Illustration by Fang Xinyu,
design by Pablo Defending

The Return of the Sorceress
Silvia Moreno-Garcia
Subterranean Press, 30 June 2021
Available as: HB, 95pp
Source: Purchased copy
ISBN: 9781645240303

In fantasy, one frequently encounters young warriors and magicians, adventurers with a destiny. They discover their talents and make names for themselves, transforming their societies and often assuming power.

The Return of the Sorceress is a refreshing contrast with that. In this book, Moreno-Garcia shows us Yalxi, who is rather tired. She has been there, done that - was until recently the Supreme Mistress of the Guild of Sorcerers - and lost it all. It's not that Yalxi's old in years - she's in her 30s - but the powerful magics she and her kind manipulate, based on gems inhabited by temperamental spirits, consume the user, forcing them to become more and more dependent on that unholy power.

And having lost the Diamond Heart to her treacherous lover Xellah - who then had her imprisoned in a dungeon and literally bled alive - Yalxi now lacks the thing that staved off decay, that kept her young, that made her strong. She must have the Diamond Heart back!

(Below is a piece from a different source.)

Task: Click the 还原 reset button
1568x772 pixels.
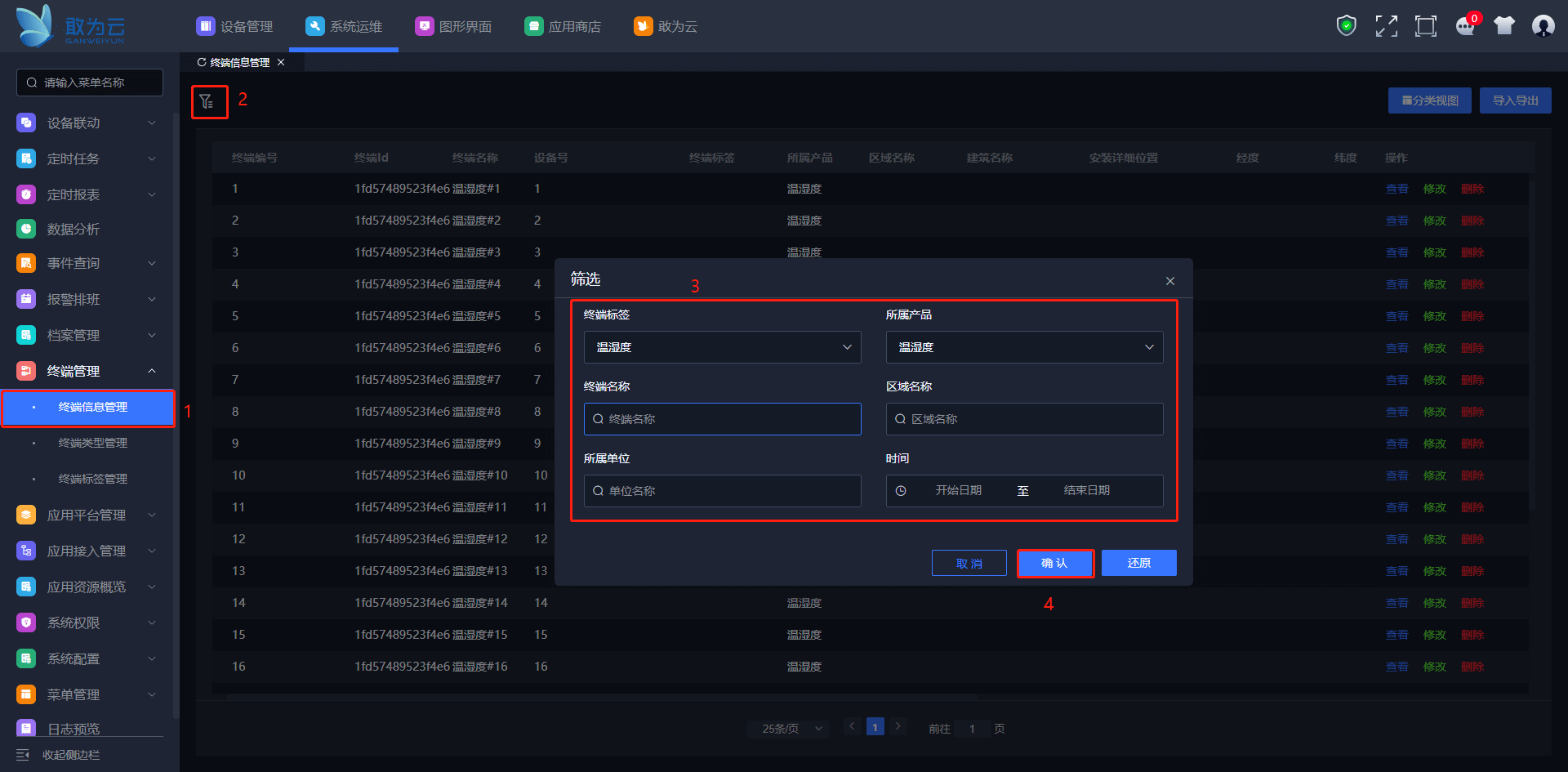Action: point(1138,563)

So begins a story of desperation, subterfuge and cunning, as Yalxi levers every bit of power she can find, every scrap of knowledge, hiding out in the worst parts of town, unsure who to trust and remembering the life that's brought her to this point. In a relatively few pages, Moreno-Garcia gives a vivid and engaging portrait of a fantasy city, from its marshy underpinnings and decaying mansions to brassy parades and festivals and the legacy of invasion and conquest. It is so vivid, I could have lingered and lingered on the streets and in the seedy palaces and halls.

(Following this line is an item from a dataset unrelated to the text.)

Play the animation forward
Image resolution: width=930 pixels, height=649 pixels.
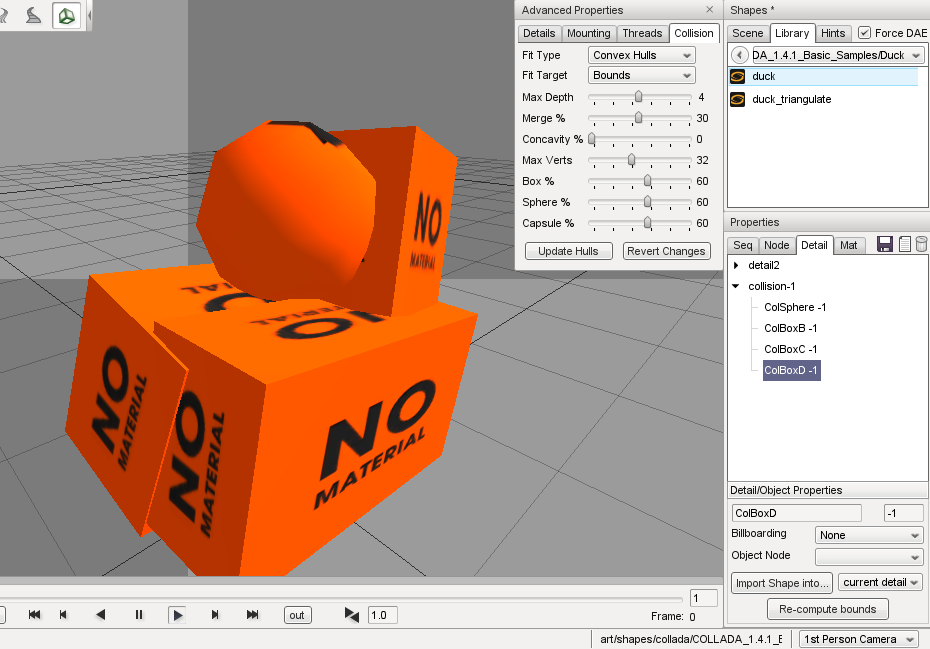click(177, 615)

But The Return of the Sorceress isn't about world building, it's about the relationships that Yalxi built, and those she broke. One feels a weight of unspoken, but implied, business between her and Xellah, from their daring overthrow of their master Teotah, former owner of the Heart, to their failure to destroy it, to their rule of the city - bringing with it the supplies of blood they needed for their magic. This trajectory isn't detailed but one can sense the compromises, the betrayals and the frustrations that led up to the present, a present which places Yalxi in great danger, should Xellah recapture her.

It seems the best thing to do would be to run away, and several times Yalxi's advised to do that. But Yalxi isn't done, there are powers she believes that she can call on to restore her fortune. And at this point I was really pleased and surprised to see how Moreno-Gracia spins the story into a moral dilemma, power and revenge beckoning, danger all around and very few good options. 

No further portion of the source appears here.